▶ _読む文章_:
☆ ☆ ☆ ☆ ☆ ☆ ☆
夢みてますか?

 ある曲の歌詞の一節。

♪苦しさの裏側にあることに眼を向けて
夢をみてよ どんな時でも
すべてはそこから始まるはずさ

 先日、ある友人と話をしていたら、「そろそろ仕事を辞めようかなと思っているんだけど、どう思う?」と聞かれた。話を聞いていると、結構な仕事量をかかえており、それを一つ一つ処理していくことがそろそろしんどくなってきた、とのことである。ふと立ち止まって、「何のために仕事をしているのだろうか」「何のために生きているのだろうか」と、改めて疑問を持ったのかもしれない。

 少し前、僕はある治療を受けるために病院に入院した。部屋は4人部屋。僕の治療はそれほど大げさなものでもないので、わずか1泊2日の入院ではあったが、他の3人の方はそうでもないようであった。隣のベッドの年配の方は、気管切開をしており声が出せないので、僕との会話も小さなボードを介して行った。食事をするときも夜寝るときも四六時中しんどい様子がカーテン越しにうかがえる。

 「悩みは尽きない、生きているんだもの」とは相田みつをのことばである。仕事をしていてしんどい時もある。病気になって目の前が真っ暗になることもある。生きていて苦しくなることもある。そのような時はどうしたらいいのだろうか。
☆ ☆ ☆ ☆ ☆ ☆ ☆
▶ _課題_:
1. 「夢みてますか?」と題した文章で、入院中の筆者が隣のベッドの年配の方と小さなボードを介して会話した理由を、本文に即して一〜三文で説明してください。
2. 「夢みてますか?」と題した文章の最後の一文に続けて、その先を書き進めてください。

▶ _表示データ_:
☆ ☆ ☆ ☆ ☆ ☆ ☆
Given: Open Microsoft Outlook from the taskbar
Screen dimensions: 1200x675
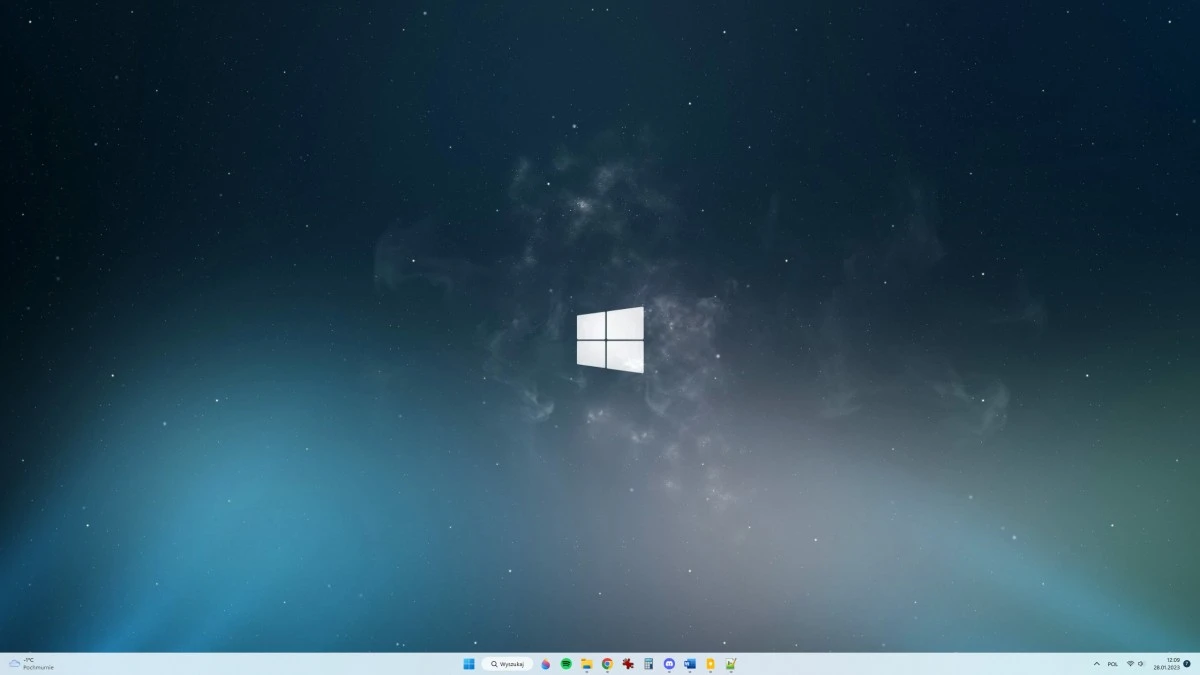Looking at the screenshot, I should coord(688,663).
☆ ☆ ☆ ☆ ☆ ☆ ☆
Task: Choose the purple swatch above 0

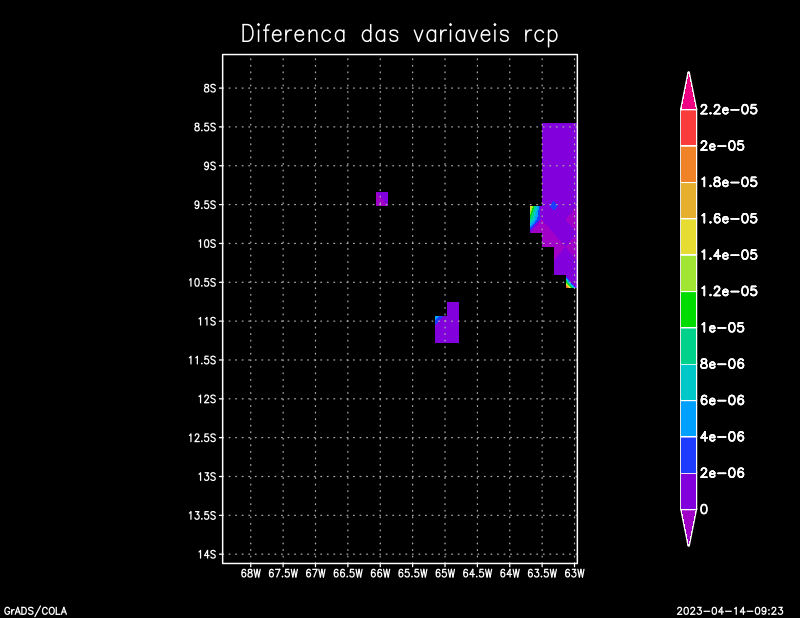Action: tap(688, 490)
☆ ☆ ☆ ☆ ☆ ☆ ☆
▶ _解答例_:
1. 隣のベッドの年配の方は気管切開をしており、声を出すことができなかったためです。そのため、筆者との会話は小さなボードを介して行われました。

2.
 私事になるが、80歳半ばを過ぎた僕の母は、国が指定するある難病を患っている。現在、母は東京に住んでいるが、先日、体が動けるうちに存命である兄弟や友人に会いたい、生まれ故郷である高松をもう一度この目で見ておきたい、とのことで、東京からJRを使って高松に来た。その際に受けたJR社員の方々からの素晴らしいサポートについてはまた機会があるときに書きたいと思っているが、普段、あまり動くことができない母が、高松に行きたいと思うようになってから、「なんか、元気が出てきた」「体が少し動くようになった」と話すようになった。母曰く、主治医からも「最近、いい表情をしている」と言われたそうである。

 東京と高松を往復することは、普通の人であれば、それほど大変なことではないが、母の現状からするとそれは現実離れしたことであり、それこそ夢みるほどのことである。そのような夢をみること、そしてその夢を叶えようという意志が、母を活き活きさせたのだろうか。

 大学で経営学を教えていると、理論だのなんだのと小難しいことを話したりする。学部4年生の卒業論文や修士課程の学生の修士論文についてアドバイスをしていると、「まずは目先のことを一つ一つ確実に進めていこう」などと言ったりもする。仕事をしていて現実的な対応をすることを意識することもある。つまり「先のことを考えても仕方がない、目の前の現実の課題にきちんと取り組んでいかないと」という考え方には一理ある。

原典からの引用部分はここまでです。